TASK DIRECTIONS:
From the material below, copy each line that holds the word "agent".

++++ DATA UNDER STUDY

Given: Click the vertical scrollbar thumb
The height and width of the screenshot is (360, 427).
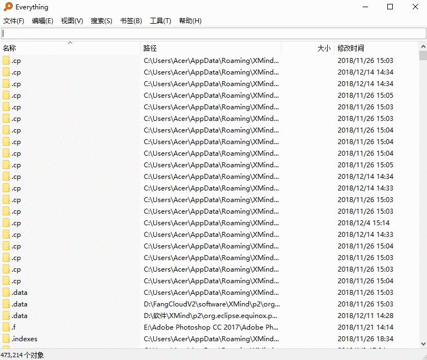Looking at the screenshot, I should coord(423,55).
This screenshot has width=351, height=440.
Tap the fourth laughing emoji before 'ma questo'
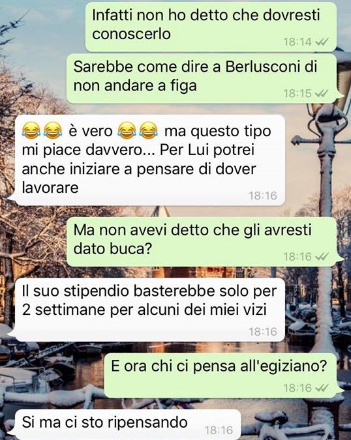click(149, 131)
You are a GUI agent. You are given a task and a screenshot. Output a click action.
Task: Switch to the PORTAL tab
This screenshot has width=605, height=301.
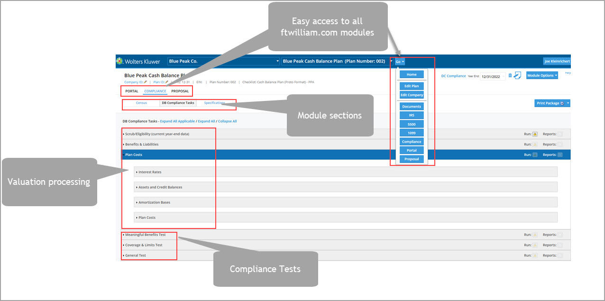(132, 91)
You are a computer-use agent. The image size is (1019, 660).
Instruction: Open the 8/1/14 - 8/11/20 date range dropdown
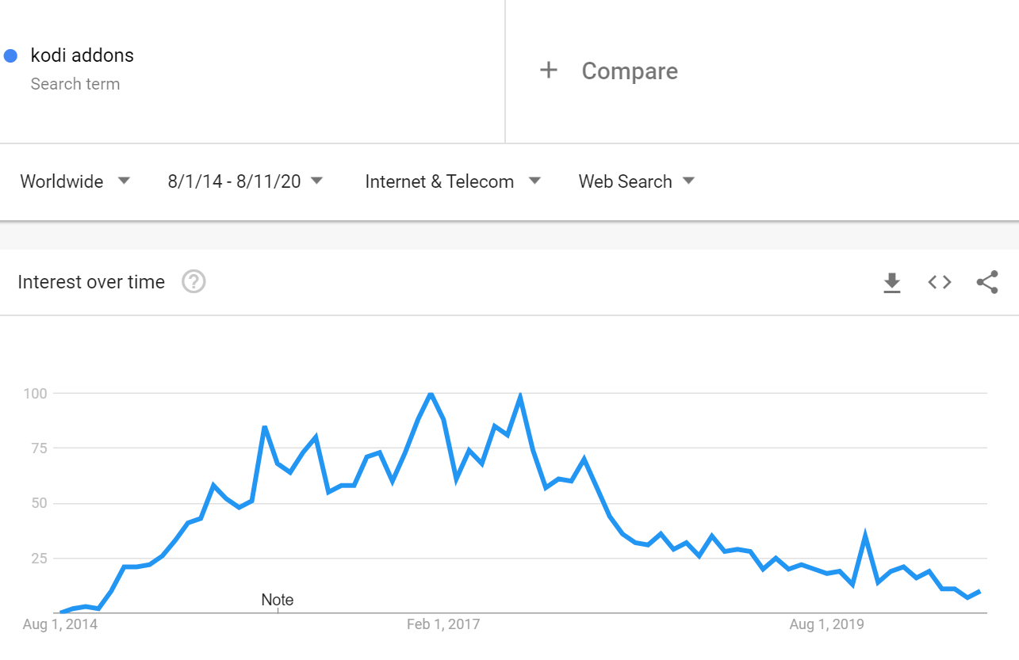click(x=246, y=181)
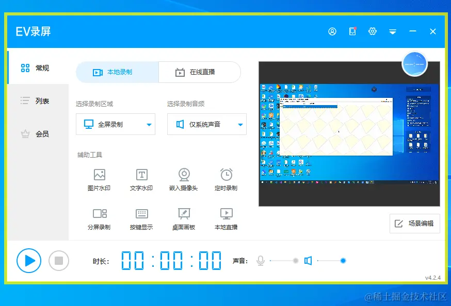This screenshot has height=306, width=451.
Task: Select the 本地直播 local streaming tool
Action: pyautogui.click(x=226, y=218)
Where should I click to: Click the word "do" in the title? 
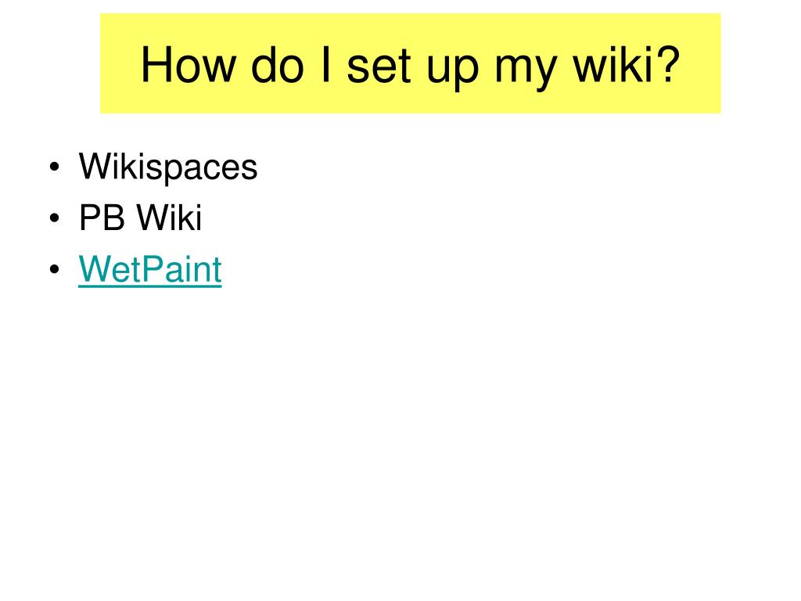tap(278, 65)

++++++++
++++ DATA UNDER STUDY

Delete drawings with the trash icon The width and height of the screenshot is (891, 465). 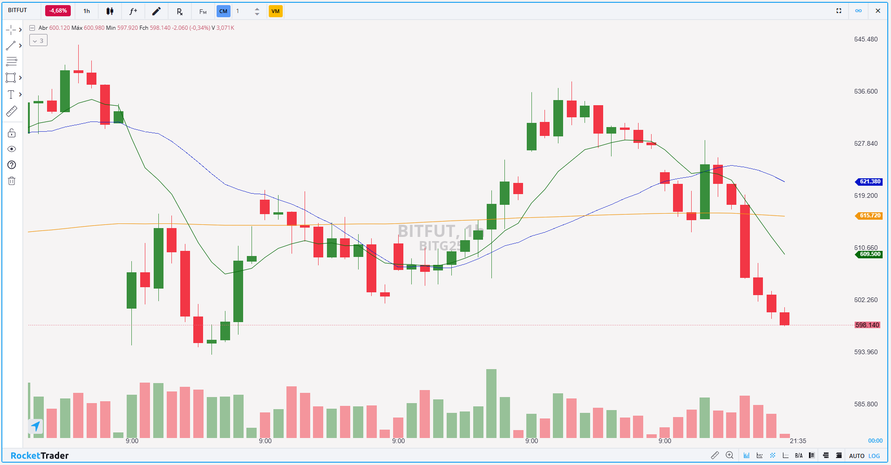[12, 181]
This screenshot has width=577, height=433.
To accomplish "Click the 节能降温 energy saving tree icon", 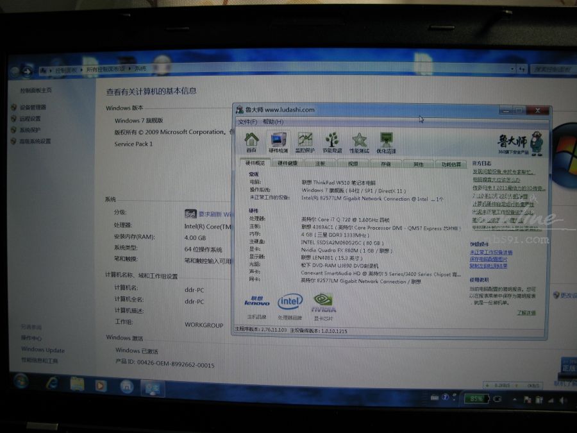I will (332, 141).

++++++++

WRITTEN SOLUTION:
You are a GUI agent. You are given a task and a screenshot. Output a click action.
You are a computer-use agent. The image size is (1019, 660).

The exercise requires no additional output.